Dhrupad Trivedi: Yeah. I think it — yes, that’s why — yes, sorry. And that’s why when we say 80% to 82%, that’s reflective of accommodating that regional and product mix.
Anja Soderstrom: Okay. Thank you. And are you at all affected by tariffs in terms of the products?
Brian Becker: No, we will be. I mean once that’s locked in and we can expect what the impact will be, we’re absolutely not impervious to the impact of tariff hikes in different regions from a procurement perspective, and then I’m sure that will put pressure on sales price in other regions, but to be determined. I think as we always talk about over the last five years is these are headwinds that we anticipate and expect in our operating plan, and we always deploy countermeasures to overcome those to deliver the results you see.
Dhrupad Trivedi: And maybe specifically — yes. So, I was just going to add one thing and Brian can talk to it. But remember, right now, we are talking about three major regions, right? And if you recall, we had made the decision and we don’t have any exposure in China market, right? So that’s not something that we have deliberately made that decision. Obviously, we have business in Canada and Mexico, but it’s not as large as most other countries. So we will continue to monitor what the puts and takes are on those. But as Brian said, obviously, we don’t know what we don’t know yet.
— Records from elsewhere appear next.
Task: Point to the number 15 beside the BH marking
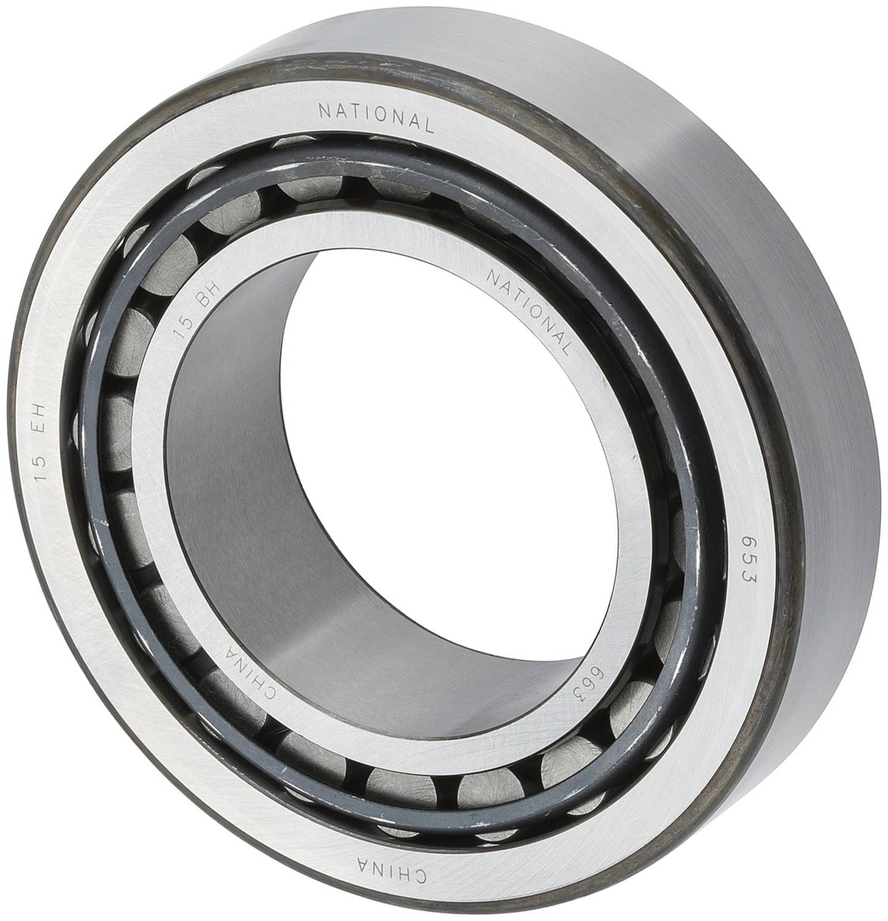(180, 335)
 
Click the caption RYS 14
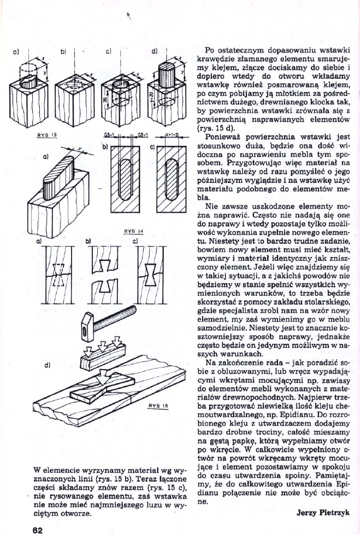click(x=133, y=230)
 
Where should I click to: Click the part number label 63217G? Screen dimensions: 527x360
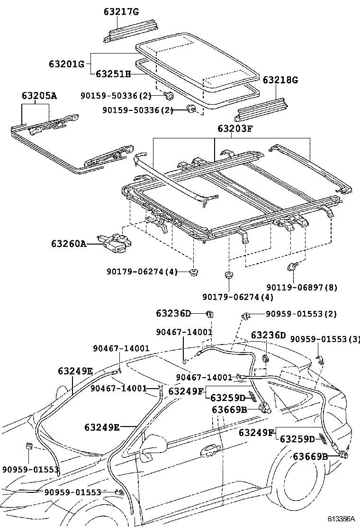pos(121,11)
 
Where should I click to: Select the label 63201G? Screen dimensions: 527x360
pos(66,63)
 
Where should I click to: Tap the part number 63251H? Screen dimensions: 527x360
pos(113,74)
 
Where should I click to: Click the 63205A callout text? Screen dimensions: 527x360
pos(38,96)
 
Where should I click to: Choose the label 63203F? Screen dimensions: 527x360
pos(235,128)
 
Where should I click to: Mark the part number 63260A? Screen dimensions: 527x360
pos(69,244)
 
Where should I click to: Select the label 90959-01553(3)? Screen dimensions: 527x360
pos(325,339)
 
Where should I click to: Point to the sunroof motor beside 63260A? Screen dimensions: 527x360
pos(116,242)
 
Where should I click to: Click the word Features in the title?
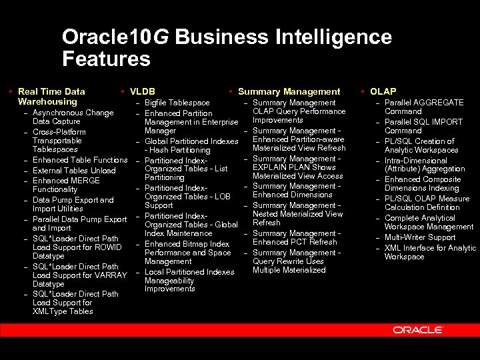tap(106, 59)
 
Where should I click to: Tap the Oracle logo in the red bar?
tap(418, 329)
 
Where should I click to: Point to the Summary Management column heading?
tap(289, 91)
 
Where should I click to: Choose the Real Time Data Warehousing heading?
tap(51, 97)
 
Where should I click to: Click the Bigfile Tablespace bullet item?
tap(177, 103)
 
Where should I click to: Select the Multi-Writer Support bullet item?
tap(420, 237)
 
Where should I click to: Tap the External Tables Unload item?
tap(74, 171)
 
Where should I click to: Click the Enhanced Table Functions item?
tap(79, 161)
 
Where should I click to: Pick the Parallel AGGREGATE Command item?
tap(424, 107)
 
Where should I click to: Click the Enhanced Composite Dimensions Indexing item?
tap(423, 184)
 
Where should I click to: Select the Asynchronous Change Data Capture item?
tap(73, 117)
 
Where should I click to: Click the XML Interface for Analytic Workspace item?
tap(430, 252)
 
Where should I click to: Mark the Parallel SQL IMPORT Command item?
tap(423, 127)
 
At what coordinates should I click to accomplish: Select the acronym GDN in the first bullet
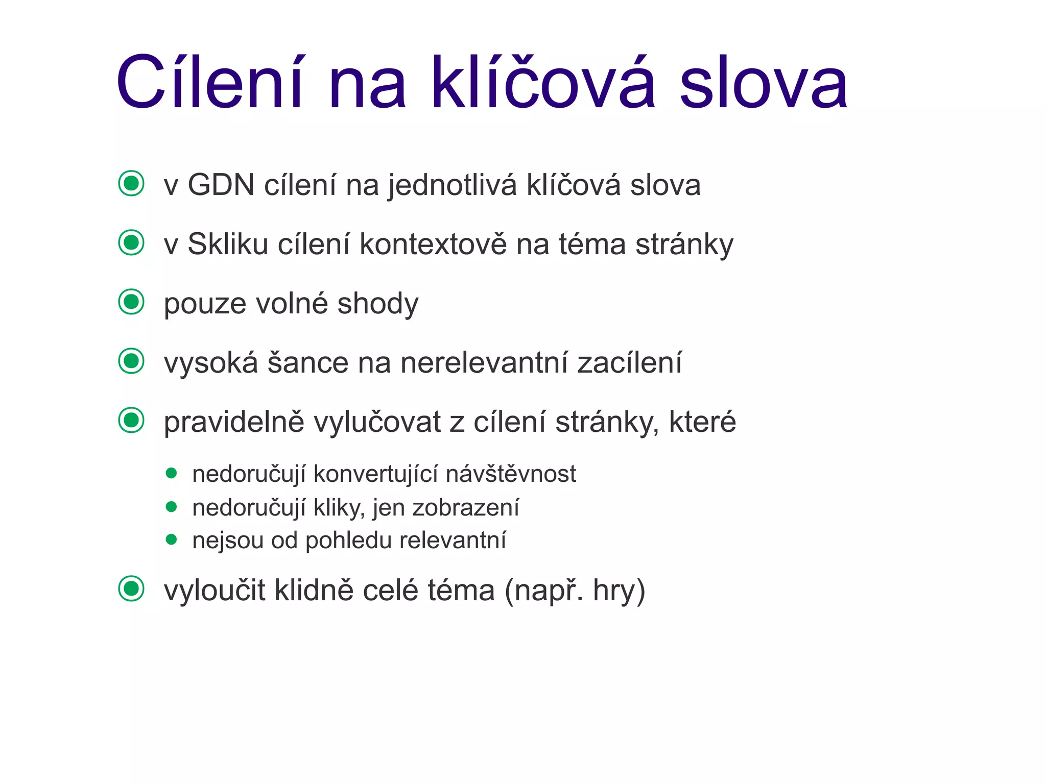(x=221, y=185)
Brian Becker: And I think to your follow-on question in terms of passing through those costs, I mean, it’s case-by-case basis. I mean we’re not — wholesale raise prices to overcome challenges. We typically deploy countermeasures internally to find cost savings that we can pass on to our customers. But yes, this won’t be an indicator of a price increase globally.
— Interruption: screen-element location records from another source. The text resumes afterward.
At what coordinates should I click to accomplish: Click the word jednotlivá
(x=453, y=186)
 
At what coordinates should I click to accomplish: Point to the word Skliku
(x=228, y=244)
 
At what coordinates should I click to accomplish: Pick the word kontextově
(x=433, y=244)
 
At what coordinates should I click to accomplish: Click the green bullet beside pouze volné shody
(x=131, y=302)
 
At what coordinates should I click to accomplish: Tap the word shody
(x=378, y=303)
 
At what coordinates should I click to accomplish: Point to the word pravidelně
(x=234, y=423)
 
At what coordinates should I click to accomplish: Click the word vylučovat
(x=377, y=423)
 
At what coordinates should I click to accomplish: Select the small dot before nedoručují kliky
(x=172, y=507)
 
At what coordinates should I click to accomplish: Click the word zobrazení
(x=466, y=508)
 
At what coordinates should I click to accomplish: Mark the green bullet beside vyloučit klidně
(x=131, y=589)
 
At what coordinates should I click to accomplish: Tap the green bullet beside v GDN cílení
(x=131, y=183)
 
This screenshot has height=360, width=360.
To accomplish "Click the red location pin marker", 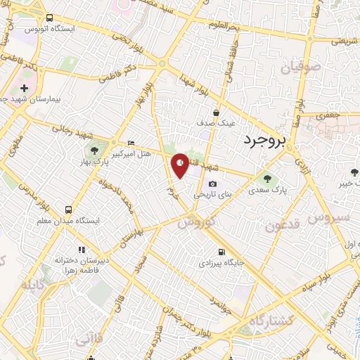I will [x=181, y=166].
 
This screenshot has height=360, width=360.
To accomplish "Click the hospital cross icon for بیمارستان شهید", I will [x=25, y=89].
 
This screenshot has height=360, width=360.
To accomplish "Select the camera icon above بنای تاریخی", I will [x=213, y=184].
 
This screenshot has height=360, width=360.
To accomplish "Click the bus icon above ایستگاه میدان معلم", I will [x=68, y=210].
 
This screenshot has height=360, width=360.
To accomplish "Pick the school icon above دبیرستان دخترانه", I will [x=82, y=250].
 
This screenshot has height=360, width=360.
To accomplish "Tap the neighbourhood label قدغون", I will [x=284, y=226].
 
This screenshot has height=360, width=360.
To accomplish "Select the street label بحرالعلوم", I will [x=224, y=25].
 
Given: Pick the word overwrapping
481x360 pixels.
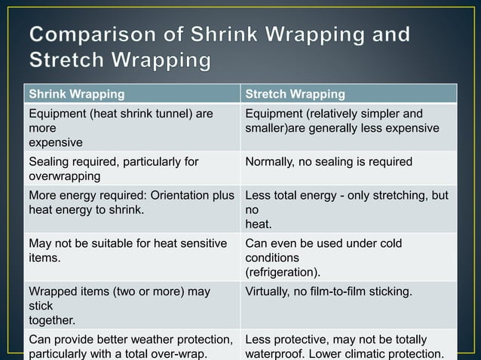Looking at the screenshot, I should [63, 175].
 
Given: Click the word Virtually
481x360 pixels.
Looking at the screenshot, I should [269, 291].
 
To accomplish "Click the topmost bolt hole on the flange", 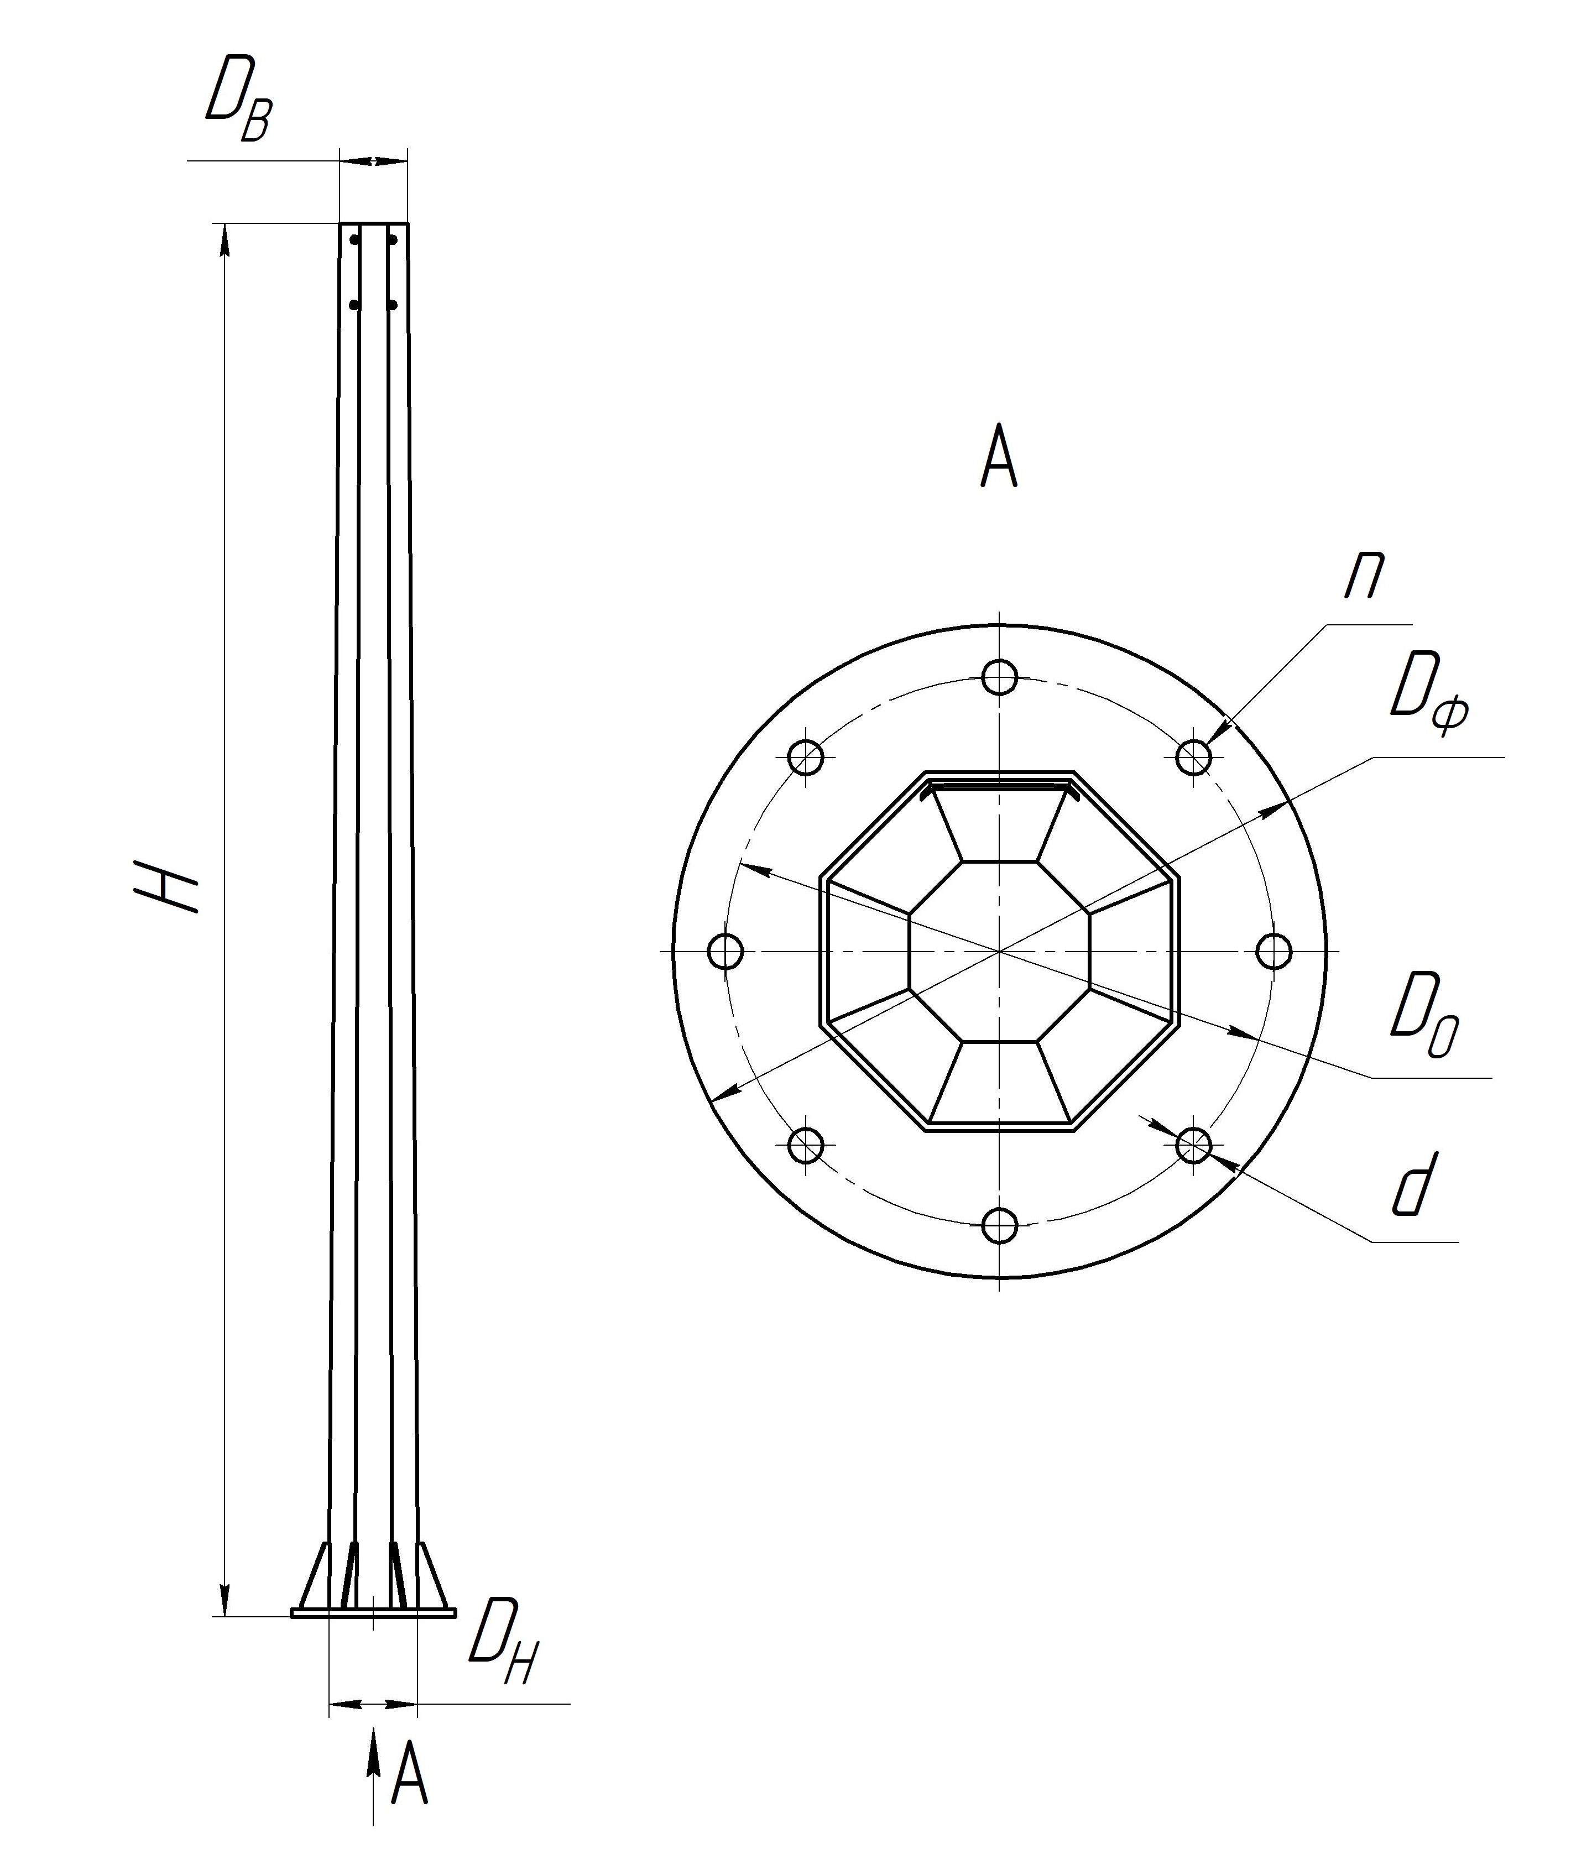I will [x=999, y=677].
Anja Soderstrom: Okay. Thank you. And then within EMEA, you said that was doing well for you. But can you just talk about Europe specifically, what you see there?
Dhrupad Trivedi: Yeah. So I think when we talk about Europe, right, I think we typically internally look at it in three pieces. So there is core Europe, emerging, right, Europe and then Middle East. And I think when we see the business there, we saw our business in Europe continued to be pretty stable business in the Middle East is mixed across countries. So some countries are fine, some are not. But if you look at the core Europe and what you normally think of as northern parts of Europe, we continue to build our business pretty constantly over there. So we see that as good market for both service provider and enterprise growth.
Anja Soderstrom: Okay. And then just one last one in terms of strategic opportunities, how active are you looking for that? And have you seen any changes there in sort of the activities?
Dhrupad Trivedi: Yeah. So of course, I think as the market has changed and companies have gotten kind of rerated on multiples and things like that. We see a lot of inbound ideas as well as companies looking for a strategic fit. And so we are pretty actively looking at those. And as we said before, our focus is on things that accelerate our strategic goals around enterprise, security and things like that. And we’ll continue to look at them, but we are pretty actively involved with looking at product gap fills as well as technology as well as market expansion.
Anja Soderstrom: Okay. Thank you. That’s all from me.
Dhrupad Trivedi: Thank you, Anja.
Operator: Thank you. We have no further questions. So I’d like to turn the call back over to Dhrupad for any closing comments.
Dhrupad Trivedi: Thank you. Thank you all, and thanks to all our shareholders for joining us today and for your continued support. Thanks.